Determine how many lines below contain the string "agent" and give that number without anything else.

_DATA RECORDS_.

=-=-=-=-=

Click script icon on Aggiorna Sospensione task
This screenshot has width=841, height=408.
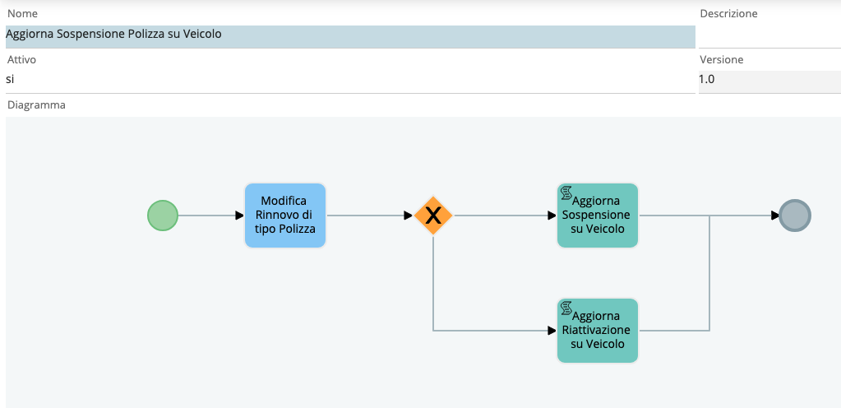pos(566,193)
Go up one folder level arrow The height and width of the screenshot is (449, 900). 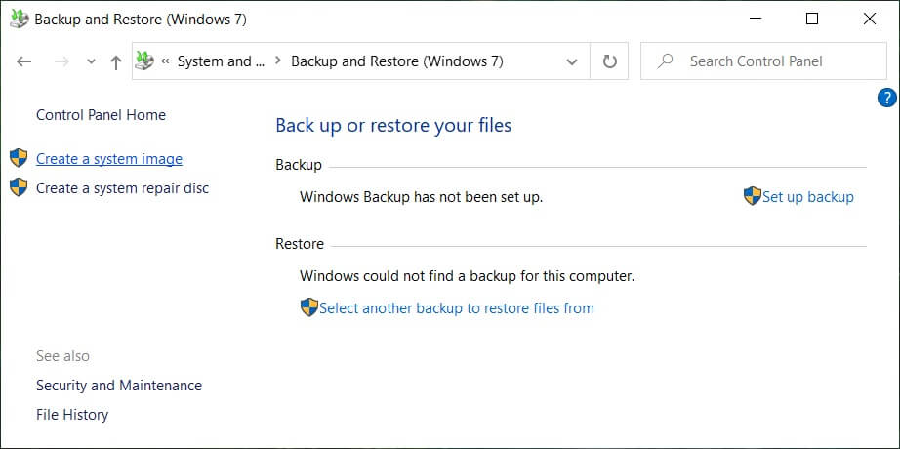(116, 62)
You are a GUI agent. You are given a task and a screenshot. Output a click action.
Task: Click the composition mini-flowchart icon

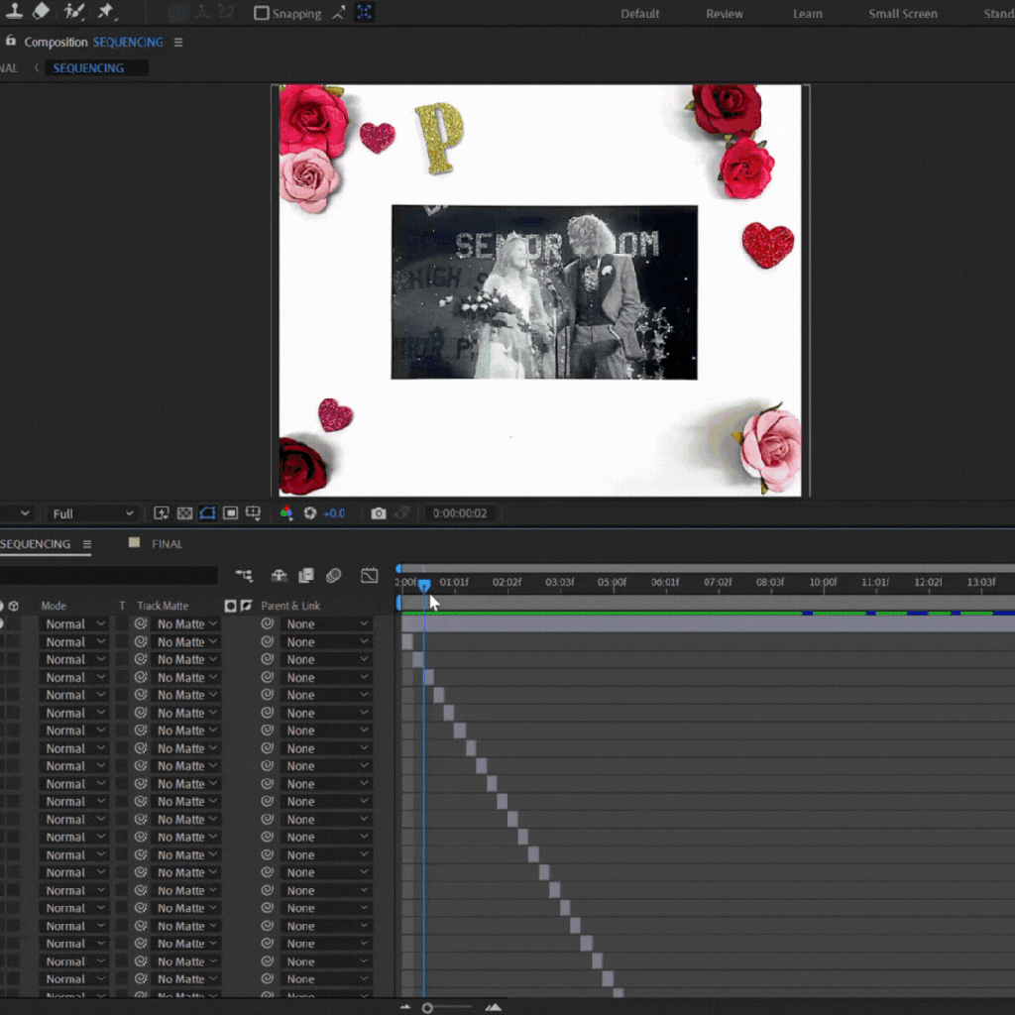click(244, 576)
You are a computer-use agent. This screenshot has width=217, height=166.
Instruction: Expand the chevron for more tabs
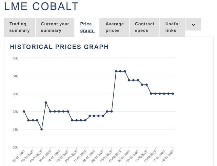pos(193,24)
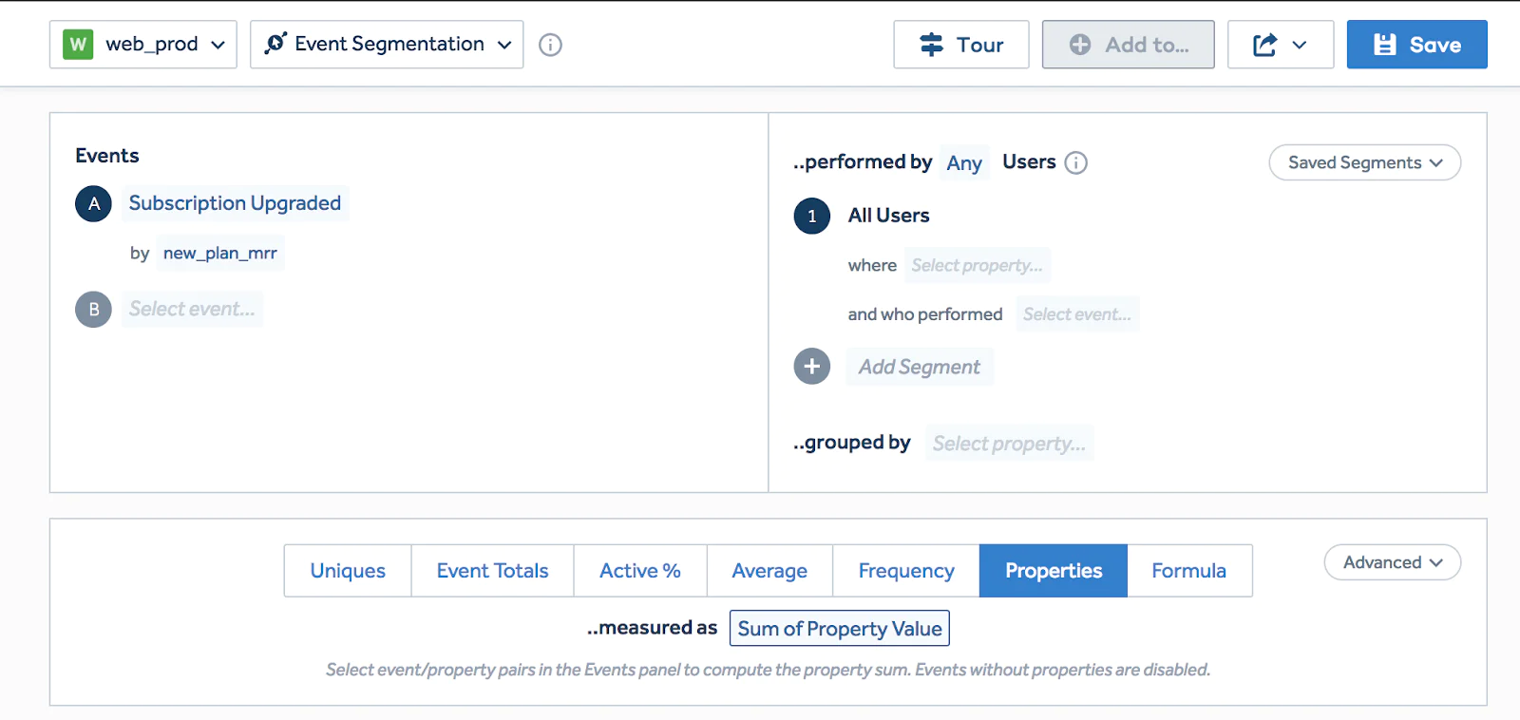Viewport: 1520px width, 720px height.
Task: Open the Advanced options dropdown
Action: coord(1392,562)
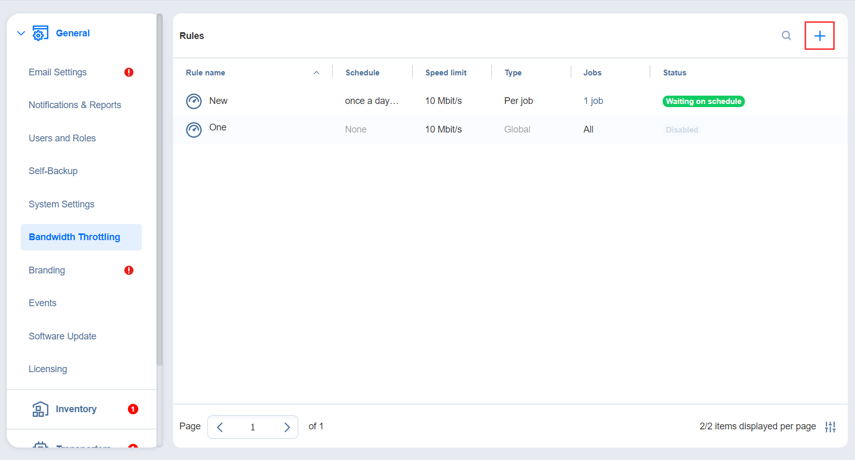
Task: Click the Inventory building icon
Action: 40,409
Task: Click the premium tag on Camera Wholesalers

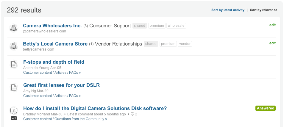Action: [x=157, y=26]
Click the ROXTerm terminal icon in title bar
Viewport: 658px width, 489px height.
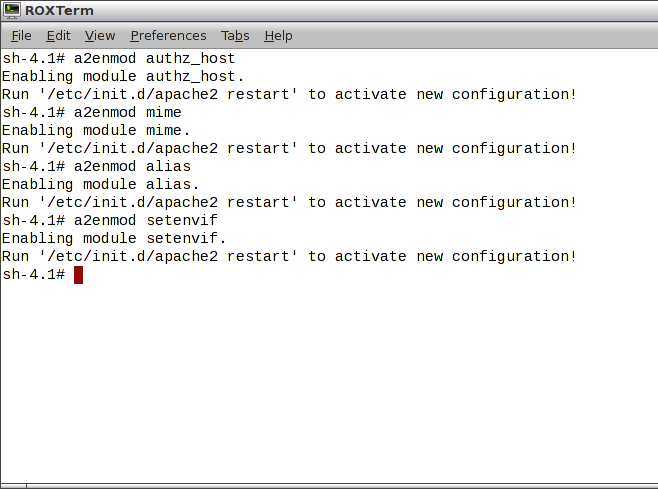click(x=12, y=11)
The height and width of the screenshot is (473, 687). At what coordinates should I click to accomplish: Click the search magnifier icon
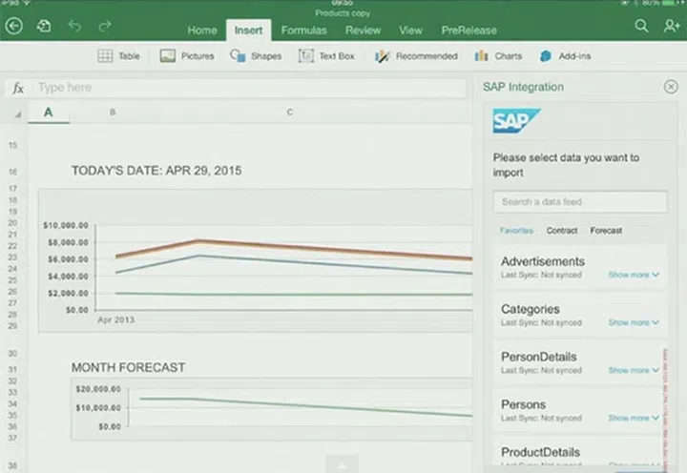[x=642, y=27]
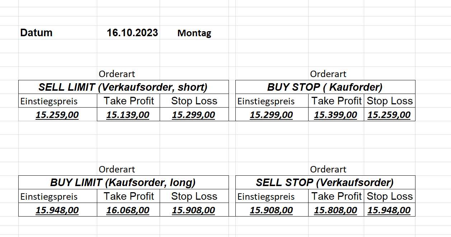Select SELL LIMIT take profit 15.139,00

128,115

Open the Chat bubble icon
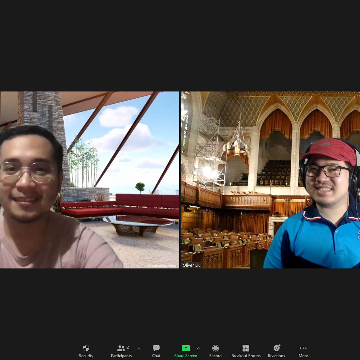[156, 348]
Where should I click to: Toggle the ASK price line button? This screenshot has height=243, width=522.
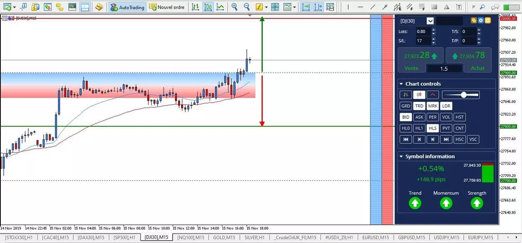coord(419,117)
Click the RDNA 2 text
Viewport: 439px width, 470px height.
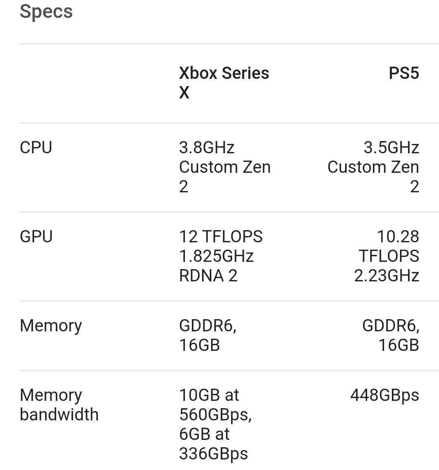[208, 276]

=-=-=-=-=

_THE ANSWER_. 2